Костлявая, бескровная рука была прижата у него к груди, и ею он то осенял незаметно себя латинским крыжем[77], то творил безотчётно троеперстное знамение креста, то ударял слегка в грудь кулаком, как это делал ещё юношей, совершая моление в синагоге.
И голоса Софьи, царицы Марфы показались ему райскими голосами. Очевидно, Бог услышал мольбы старика, прислал спасение.
Преодолевая страх; раскрыл Даниил-Стефан старческие, воспалённые глаза, сделал осторожное движение и вдруг с раздирающим воплем кинулся прямо к ногам обеим женщинам. Он приник к их коленям, целовал их платье, жалобно выл, охал и бормотал, невнятно, прерывисто шептал своими пересохшими губами:
— Ангелы Божий… Спасли… спасли… Да воздаст вам Господь Адонаи[78]… Бог Израиля, Христос распятый и Богоматерь, Пречистая Дева и все пророки… Я же знал, што вы спасёте. Разве ж я не лечил мою царевну Софьюшку, когда она ещё вот какой девочкой была? Когда ей бо-бо было… И старый Данилко разве не помогал ей? И ночи проводил у её постельки… И царицу Марфу лечил старый Гаден… И помогал… Всем помогал. А если Бог не хотел дать веку царю Федору Алексеевичу, моему благодетелю… Чем же виноват старый лекарь?.. Он старый. Ему, Данилке, и так скоро помирать… За что же мучить ево?.. Бог увидел… Бог спас…

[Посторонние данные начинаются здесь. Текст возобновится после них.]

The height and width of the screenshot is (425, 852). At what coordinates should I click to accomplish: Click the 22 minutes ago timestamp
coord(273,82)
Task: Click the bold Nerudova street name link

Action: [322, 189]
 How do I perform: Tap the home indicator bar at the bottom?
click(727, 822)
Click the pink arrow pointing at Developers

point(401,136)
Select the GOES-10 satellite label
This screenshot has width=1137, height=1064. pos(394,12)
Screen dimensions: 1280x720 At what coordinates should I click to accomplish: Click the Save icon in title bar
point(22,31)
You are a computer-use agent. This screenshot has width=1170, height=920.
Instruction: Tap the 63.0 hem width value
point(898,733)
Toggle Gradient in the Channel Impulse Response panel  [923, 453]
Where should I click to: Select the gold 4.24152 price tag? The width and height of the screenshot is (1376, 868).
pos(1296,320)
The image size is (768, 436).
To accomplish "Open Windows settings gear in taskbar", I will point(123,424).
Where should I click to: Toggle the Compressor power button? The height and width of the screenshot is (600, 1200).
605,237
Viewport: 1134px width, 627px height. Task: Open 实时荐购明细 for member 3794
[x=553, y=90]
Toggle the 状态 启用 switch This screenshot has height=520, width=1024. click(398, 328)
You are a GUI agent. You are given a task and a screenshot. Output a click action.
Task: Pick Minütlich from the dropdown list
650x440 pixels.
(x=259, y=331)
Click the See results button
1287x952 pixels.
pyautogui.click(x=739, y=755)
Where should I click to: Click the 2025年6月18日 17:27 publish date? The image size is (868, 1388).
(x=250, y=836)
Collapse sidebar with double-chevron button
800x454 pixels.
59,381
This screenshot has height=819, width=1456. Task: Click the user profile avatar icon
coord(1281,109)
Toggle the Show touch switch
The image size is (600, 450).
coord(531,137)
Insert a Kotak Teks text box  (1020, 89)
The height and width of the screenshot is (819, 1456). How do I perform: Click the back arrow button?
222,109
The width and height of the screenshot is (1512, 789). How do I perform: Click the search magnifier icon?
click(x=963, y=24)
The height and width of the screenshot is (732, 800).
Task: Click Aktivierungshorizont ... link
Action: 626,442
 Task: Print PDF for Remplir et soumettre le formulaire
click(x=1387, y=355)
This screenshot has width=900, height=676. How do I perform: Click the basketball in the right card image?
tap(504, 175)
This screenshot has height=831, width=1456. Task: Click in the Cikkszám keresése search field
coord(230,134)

— Ну, буде, продажная душа… Не погневайтесь, государыни… А не жить ему, еретику. Вон и тут колдует… Глаза отводит вам, государыням, как отводил при самом государе опочившем… Вам виделося, пьёт свои снадобья да зелья пагубные жидовин-колдун. А он и не отведывал их. Глаза вам отводил… Ступайте с Богом по своим делам государским… Вон и тут он свои чары творит… Крыж латинский из руки делает да троеперстное знамение… Один конец еретику. Собаке — смерть собачья…
Так неожиданно, грубо прозвучал голос Тараруя. Князь сам рванул с земли Гадена, отбросил его от обеих заступниц — прямо к палачам, которые сейчас же снова ухватили старика.
Марфа задрожала, видя, что делают с Гаденом. Но не могла двинуться с места.
Тогда Софья, лицо которой потемнело от сдержанного гнева и ярости, охватила рукой царицу и почти насильно повела её прочь. Только взгляд, которым обменялась царевна с Милославским, не предвещал ничего доброго Хованскому. Жалобные крики старика, которого тут же стали добивать стрельцы, долго доносились до слуха женщин, торопливо покидающих место казни.
Тяжела была сцена, которая разыгралась сейчас на площади у Золотой решётки.
Но не меньше перестрадала Марфа и во время короткого свидания Софьи с Натальей, на которое почему-то сочла нужным привести её царевна.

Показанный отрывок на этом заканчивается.